### DATA IN THIS EXERCISE
>>
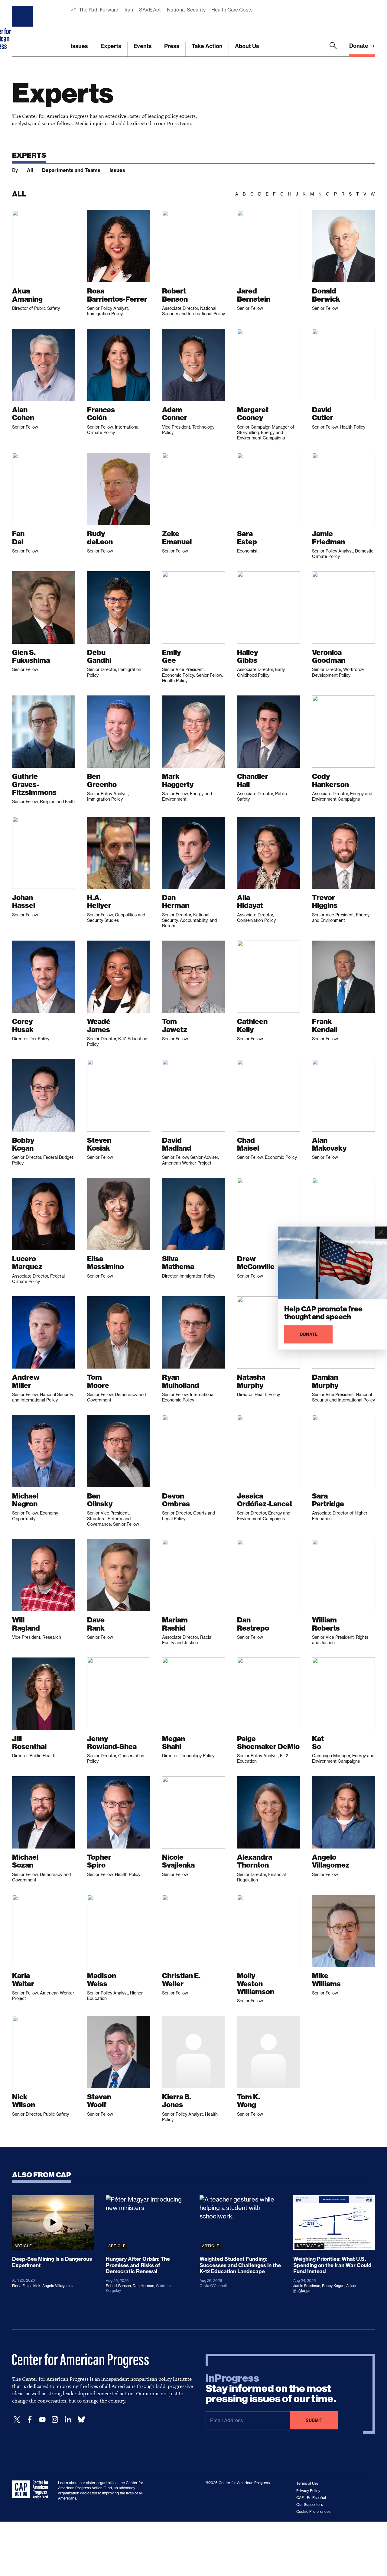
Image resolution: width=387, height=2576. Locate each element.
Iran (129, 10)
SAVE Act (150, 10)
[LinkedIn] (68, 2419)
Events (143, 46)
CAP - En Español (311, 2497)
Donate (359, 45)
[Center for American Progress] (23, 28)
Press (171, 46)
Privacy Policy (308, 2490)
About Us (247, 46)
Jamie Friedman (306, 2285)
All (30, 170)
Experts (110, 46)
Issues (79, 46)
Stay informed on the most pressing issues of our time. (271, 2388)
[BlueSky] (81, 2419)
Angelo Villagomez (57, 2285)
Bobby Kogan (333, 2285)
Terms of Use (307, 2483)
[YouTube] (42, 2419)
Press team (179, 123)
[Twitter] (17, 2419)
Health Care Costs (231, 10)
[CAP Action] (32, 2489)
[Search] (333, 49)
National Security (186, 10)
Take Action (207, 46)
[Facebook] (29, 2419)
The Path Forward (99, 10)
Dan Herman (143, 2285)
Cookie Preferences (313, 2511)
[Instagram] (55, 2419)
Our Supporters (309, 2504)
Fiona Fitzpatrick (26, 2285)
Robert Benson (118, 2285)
<<
>>
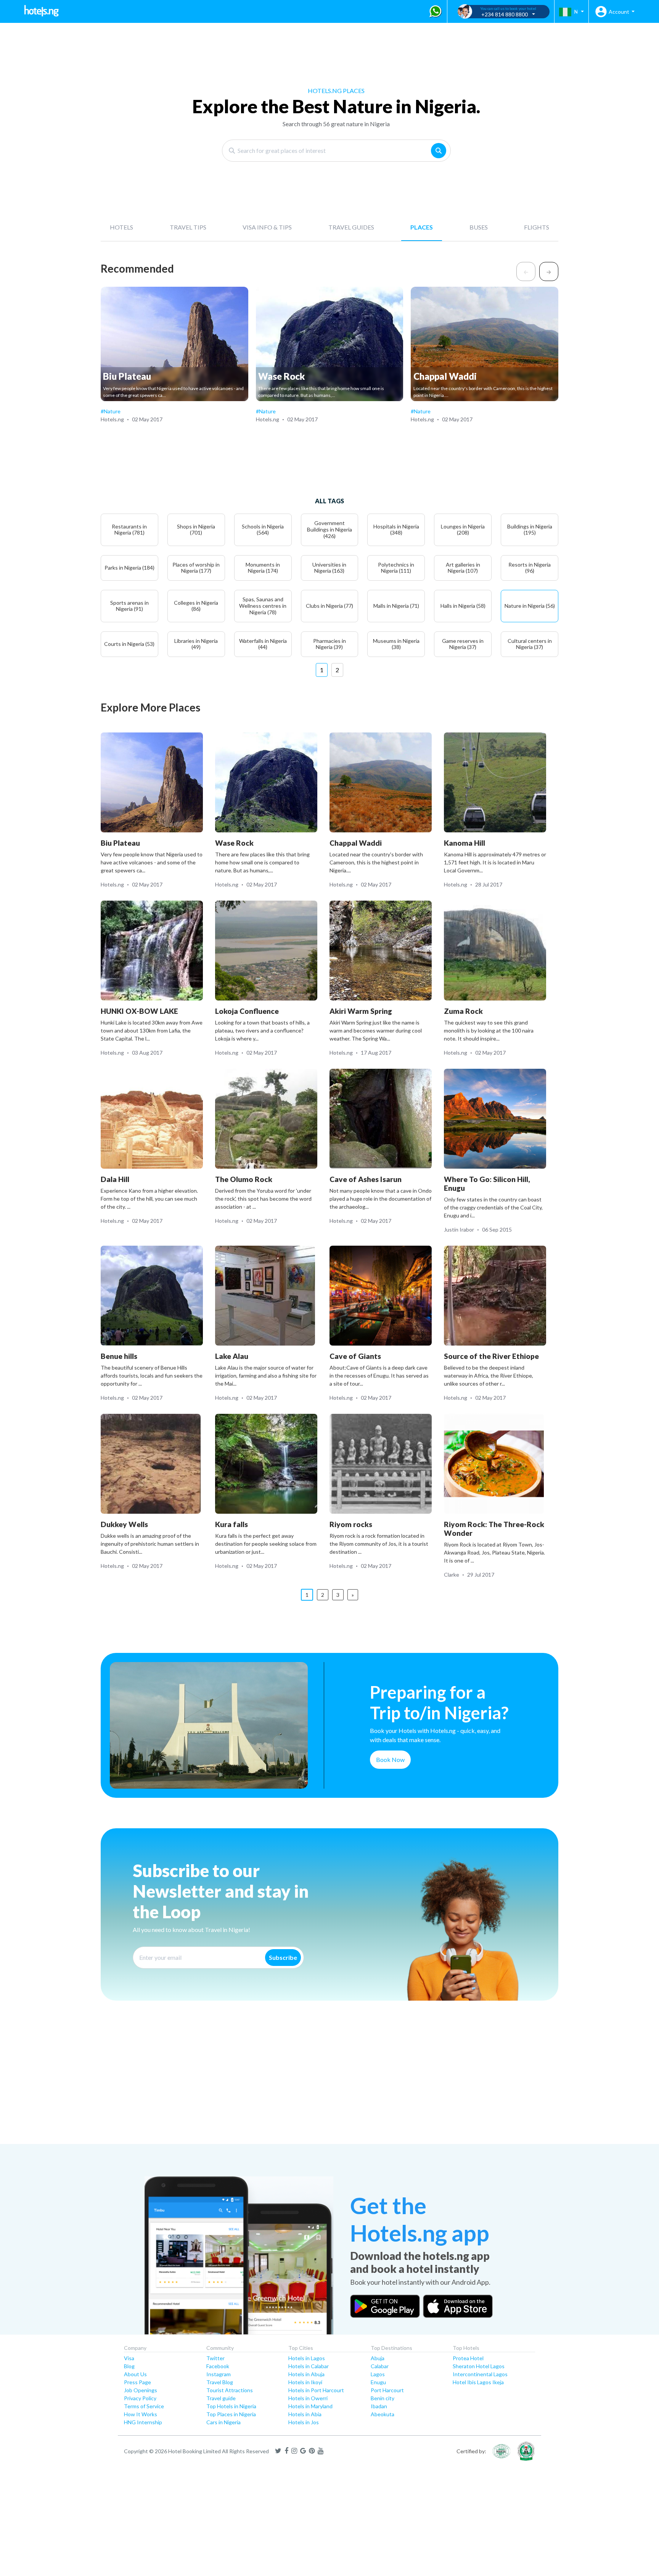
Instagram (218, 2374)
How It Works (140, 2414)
<<
### TASK ITEM
Could you write out, exactly as they stand, only the lines above that begin at the line with "Image resolution: width=387, height=2576." and stop after the line with "About Us (247, 46)"?

### SOLUTION TO THE EXERCISE
Image resolution: width=387, height=2576. Locate each element.
Iran (129, 10)
SAVE Act (150, 10)
[LinkedIn] (68, 2419)
Events (143, 46)
CAP - En Español (311, 2497)
Donate (359, 45)
[Center for American Progress] (23, 28)
Press (171, 46)
Privacy Policy (308, 2490)
About Us (247, 46)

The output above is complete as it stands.